■ **What is required**: Recast the records as a numbered list, leaving out blank lines, from the start of the records up to and including the line that contains "coord(23,65)".
· · · ·
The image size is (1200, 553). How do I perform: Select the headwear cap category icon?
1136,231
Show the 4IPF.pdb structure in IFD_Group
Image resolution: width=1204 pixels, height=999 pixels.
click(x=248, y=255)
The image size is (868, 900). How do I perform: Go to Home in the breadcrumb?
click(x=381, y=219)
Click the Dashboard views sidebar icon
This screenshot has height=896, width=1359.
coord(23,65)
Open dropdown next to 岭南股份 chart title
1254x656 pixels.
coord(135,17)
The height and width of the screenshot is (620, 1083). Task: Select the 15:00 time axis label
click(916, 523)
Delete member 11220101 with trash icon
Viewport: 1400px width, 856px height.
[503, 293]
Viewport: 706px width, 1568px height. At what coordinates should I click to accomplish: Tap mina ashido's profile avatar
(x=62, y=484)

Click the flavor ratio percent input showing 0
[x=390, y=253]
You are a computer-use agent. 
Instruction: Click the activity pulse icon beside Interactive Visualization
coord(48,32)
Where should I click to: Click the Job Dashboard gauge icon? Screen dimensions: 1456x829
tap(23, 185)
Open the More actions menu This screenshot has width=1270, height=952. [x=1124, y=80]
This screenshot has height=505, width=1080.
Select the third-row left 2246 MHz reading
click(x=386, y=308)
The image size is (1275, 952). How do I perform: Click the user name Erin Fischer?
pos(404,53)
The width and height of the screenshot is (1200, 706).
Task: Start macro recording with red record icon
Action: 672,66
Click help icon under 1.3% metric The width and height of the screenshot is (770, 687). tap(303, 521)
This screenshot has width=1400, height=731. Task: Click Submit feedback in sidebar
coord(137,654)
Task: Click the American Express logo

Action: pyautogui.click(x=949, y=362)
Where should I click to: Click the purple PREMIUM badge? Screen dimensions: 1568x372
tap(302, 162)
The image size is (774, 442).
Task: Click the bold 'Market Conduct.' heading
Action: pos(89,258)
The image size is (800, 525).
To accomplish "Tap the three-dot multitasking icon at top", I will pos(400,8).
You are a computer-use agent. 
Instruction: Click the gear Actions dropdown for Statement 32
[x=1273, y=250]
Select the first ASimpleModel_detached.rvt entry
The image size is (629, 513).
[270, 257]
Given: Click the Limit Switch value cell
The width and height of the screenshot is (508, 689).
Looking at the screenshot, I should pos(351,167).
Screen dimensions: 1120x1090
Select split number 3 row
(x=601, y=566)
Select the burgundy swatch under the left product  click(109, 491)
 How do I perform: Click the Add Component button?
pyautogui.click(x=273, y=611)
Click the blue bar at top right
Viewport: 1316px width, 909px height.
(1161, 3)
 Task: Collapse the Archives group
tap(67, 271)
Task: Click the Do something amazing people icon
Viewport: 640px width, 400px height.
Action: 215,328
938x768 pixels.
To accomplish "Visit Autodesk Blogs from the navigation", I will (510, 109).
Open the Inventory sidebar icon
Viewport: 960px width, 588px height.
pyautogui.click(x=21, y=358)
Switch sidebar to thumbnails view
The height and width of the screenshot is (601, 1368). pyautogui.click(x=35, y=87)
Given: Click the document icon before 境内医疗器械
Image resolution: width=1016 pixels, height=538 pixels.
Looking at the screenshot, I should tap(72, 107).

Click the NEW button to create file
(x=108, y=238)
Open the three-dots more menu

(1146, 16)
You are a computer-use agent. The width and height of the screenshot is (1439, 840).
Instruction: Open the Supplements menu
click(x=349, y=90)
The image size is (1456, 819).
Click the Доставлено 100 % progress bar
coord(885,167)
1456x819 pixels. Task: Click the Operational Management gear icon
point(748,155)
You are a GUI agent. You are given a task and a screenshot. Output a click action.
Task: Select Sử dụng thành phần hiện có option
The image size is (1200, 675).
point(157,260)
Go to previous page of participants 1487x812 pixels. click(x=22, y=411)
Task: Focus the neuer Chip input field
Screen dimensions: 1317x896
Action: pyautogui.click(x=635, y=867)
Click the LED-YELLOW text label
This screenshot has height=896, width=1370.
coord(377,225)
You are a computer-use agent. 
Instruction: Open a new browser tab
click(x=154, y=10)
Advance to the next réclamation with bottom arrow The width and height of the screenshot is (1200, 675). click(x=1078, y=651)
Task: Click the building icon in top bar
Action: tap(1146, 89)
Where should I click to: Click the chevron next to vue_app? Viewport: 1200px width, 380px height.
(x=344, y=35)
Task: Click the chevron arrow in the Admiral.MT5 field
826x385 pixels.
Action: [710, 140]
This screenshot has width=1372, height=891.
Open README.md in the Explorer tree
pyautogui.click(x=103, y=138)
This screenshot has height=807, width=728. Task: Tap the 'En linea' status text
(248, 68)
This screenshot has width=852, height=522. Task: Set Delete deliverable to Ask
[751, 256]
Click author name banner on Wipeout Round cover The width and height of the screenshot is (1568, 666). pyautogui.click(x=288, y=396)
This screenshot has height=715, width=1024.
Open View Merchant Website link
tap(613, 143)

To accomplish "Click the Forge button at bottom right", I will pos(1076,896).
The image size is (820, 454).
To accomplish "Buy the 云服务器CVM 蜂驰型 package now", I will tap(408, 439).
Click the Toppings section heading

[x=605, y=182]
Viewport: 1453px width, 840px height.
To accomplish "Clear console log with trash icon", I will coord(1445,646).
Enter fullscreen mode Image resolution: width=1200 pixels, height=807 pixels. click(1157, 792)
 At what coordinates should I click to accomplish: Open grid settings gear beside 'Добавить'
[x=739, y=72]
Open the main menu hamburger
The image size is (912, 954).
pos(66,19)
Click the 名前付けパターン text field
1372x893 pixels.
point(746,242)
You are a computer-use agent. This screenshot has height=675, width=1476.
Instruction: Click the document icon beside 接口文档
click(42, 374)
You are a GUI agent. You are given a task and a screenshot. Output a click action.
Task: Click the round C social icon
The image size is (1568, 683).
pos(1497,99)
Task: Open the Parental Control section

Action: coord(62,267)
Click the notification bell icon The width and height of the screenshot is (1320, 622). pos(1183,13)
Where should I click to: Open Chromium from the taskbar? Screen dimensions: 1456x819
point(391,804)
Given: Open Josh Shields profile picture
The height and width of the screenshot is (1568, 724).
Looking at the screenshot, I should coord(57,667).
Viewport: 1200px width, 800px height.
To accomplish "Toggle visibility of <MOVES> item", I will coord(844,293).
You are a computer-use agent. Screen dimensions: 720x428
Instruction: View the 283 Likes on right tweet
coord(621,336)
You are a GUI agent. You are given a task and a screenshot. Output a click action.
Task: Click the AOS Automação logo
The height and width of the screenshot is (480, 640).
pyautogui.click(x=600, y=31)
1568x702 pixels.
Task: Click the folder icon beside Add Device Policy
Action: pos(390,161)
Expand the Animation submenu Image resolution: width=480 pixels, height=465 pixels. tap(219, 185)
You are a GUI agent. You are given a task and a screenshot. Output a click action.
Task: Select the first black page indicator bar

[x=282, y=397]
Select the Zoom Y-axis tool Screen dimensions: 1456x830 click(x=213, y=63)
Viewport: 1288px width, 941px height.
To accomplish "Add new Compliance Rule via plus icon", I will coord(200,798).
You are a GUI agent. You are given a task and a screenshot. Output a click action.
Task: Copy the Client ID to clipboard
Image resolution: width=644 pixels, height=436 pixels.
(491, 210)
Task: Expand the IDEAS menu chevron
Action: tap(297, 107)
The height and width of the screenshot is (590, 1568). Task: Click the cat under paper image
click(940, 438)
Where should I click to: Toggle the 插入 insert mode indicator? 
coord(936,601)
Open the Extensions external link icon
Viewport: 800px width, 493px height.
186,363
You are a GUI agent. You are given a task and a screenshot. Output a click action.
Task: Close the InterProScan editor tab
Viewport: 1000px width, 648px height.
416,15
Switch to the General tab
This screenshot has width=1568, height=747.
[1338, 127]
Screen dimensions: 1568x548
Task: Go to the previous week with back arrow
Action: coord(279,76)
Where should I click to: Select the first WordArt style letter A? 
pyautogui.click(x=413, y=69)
· · · ·
■ **Finished task**:
1. The image size is (1200, 553). How do I perform: Select the headwear cap category icon?
2. 1136,231
3. Show the 4IPF.pdb structure in IFD_Group
4. Image resolution: width=1204 pixels, height=999 pixels.
5. click(x=248, y=255)
6. The image size is (868, 900). How do I perform: Go to Home in the breadcrumb?
7. click(x=381, y=219)
8. Click the Dashboard views sidebar icon
9. This screenshot has height=896, width=1359.
10. coord(23,65)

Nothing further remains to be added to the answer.